▶ **TEXT FOR ANALYSIS**
This tantalizing freedom is the reason NFT fever has begun spreading outside the investment class, and it’s hard to deny the appeal. The contemporary art market is heinously flawed: as obsequious to the smell of money as it is addicted to scandal and shock, inveterately racist and rooted in imperial cultural theft. Imagine if blockchain could change all that, or at least allow us to forget about it? Much like the early internet, the technology arrives with the radical promise of an exit, seemingly built right into the software. Here is a chance to finally get on the same page, deciding as a quorum, through the distributed ledger, what’s really worth valuing in our conception of beauty, and what we’re finally ready to leave behind. Or at least that’s the utopian version; I don’t have to tell you what happened to the revolution last time.

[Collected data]
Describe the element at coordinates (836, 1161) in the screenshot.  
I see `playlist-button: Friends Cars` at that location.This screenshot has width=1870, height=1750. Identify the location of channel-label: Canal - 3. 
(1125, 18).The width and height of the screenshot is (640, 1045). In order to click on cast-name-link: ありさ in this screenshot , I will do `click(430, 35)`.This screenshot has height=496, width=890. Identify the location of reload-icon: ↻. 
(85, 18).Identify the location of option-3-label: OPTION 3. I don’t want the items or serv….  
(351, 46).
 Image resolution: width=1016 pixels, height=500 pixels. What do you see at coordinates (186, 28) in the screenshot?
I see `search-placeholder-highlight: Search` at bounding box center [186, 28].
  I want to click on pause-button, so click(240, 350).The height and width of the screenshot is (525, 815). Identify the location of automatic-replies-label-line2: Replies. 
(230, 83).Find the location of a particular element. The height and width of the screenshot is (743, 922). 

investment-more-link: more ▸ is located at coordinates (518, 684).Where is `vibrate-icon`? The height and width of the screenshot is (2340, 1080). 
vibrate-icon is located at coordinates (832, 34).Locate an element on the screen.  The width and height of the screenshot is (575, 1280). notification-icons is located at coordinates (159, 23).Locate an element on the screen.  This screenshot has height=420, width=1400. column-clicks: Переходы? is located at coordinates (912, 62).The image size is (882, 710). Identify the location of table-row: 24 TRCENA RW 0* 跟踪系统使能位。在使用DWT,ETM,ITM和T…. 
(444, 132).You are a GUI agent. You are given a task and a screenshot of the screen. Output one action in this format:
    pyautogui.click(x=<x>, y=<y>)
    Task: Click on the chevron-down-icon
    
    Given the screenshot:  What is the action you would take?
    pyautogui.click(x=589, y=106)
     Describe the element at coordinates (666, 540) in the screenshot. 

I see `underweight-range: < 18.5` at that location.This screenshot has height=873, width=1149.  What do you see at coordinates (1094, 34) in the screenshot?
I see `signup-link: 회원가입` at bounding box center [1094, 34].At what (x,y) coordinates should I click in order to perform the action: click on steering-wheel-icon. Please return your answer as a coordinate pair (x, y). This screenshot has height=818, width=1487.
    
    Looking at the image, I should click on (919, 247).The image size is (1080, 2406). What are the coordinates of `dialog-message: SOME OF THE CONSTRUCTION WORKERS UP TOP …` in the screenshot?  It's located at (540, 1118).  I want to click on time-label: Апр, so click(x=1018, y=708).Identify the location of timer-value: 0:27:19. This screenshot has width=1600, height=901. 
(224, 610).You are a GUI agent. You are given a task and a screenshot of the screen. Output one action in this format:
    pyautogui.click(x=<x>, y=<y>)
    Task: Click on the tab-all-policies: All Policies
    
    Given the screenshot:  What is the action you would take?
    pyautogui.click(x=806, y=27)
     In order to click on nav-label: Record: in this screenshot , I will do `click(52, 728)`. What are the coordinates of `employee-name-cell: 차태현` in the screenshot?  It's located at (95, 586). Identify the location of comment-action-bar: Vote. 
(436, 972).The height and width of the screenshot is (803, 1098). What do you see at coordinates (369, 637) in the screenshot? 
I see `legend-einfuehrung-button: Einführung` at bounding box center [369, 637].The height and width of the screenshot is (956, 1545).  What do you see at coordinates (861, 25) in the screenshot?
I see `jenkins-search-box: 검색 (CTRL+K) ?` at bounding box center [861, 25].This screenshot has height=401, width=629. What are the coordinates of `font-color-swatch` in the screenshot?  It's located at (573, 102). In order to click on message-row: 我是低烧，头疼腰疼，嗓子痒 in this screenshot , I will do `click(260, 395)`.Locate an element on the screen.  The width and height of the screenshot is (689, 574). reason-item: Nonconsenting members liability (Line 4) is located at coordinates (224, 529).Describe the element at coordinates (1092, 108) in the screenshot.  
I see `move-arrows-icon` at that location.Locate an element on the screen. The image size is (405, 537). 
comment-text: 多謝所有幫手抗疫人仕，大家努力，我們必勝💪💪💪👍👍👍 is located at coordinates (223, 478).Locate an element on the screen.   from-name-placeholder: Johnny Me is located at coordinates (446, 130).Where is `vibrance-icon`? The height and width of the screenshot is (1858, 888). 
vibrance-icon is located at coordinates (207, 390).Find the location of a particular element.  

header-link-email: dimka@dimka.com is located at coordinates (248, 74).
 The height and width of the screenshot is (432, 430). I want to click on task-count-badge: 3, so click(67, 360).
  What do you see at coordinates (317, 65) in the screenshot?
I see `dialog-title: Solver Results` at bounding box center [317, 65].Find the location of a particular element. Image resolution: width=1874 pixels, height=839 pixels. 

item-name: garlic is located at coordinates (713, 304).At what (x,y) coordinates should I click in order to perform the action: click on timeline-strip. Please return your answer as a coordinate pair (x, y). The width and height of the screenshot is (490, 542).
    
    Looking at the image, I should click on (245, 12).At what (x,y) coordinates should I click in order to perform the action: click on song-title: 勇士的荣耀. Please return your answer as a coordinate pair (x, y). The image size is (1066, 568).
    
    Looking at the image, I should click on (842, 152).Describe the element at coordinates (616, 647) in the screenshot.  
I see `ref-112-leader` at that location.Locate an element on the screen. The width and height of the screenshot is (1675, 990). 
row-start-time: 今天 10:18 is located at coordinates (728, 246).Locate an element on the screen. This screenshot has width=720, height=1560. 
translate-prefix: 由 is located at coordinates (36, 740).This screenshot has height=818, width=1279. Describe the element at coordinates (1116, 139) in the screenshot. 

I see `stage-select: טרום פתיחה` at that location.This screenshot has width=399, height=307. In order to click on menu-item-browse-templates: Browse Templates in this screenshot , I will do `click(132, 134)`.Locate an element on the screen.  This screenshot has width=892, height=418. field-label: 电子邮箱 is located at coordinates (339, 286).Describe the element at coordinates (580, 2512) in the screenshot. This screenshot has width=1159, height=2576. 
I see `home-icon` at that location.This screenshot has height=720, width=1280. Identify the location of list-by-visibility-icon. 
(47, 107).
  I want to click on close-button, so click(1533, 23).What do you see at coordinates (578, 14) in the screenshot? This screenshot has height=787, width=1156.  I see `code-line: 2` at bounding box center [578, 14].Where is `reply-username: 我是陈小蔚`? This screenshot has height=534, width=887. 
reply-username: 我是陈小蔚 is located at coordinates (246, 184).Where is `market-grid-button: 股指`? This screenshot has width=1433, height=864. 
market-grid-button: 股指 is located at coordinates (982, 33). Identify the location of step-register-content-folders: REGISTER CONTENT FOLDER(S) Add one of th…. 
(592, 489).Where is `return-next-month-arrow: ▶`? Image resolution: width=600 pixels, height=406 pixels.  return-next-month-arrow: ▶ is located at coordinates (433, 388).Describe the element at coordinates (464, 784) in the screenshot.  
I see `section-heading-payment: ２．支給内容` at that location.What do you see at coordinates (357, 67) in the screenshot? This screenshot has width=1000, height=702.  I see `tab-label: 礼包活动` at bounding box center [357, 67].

▶ **PROBLEM SET**
A: In the passage on NFTs and the art market, what does the technology arrive with, much like the early internet?
B: From the passage on NFTs and the art market, reproduce verbatim the part that opens with the words containing "This tantalizing freedom" and closes with "revolution last time.".

▶ **ANSWERS PER TASK**
A: The radical promise of an exit, seemingly built right into the software.

B:
This tantalizing freedom is the reason NFT fever has begun spreading outside the investment class, and it’s hard to deny the appeal. The contemporary art market is heinously flawed: as obsequious to the smell of money as it is addicted to scandal and shock, inveterately racist and rooted in imperial cultural theft. Imagine if blockchain could change all that, or at least allow us to forget about it? Much like the early internet, the technology arrives with the radical promise of an exit, seemingly built right into the software. Here is a chance to finally get on the same page, deciding as a quorum, through the distributed ledger, what’s really worth valuing in our conception of beauty, and what we’re finally ready to leave behind. Or at least that’s the utopian version; I don’t have to tell you what happened to the revolution last time.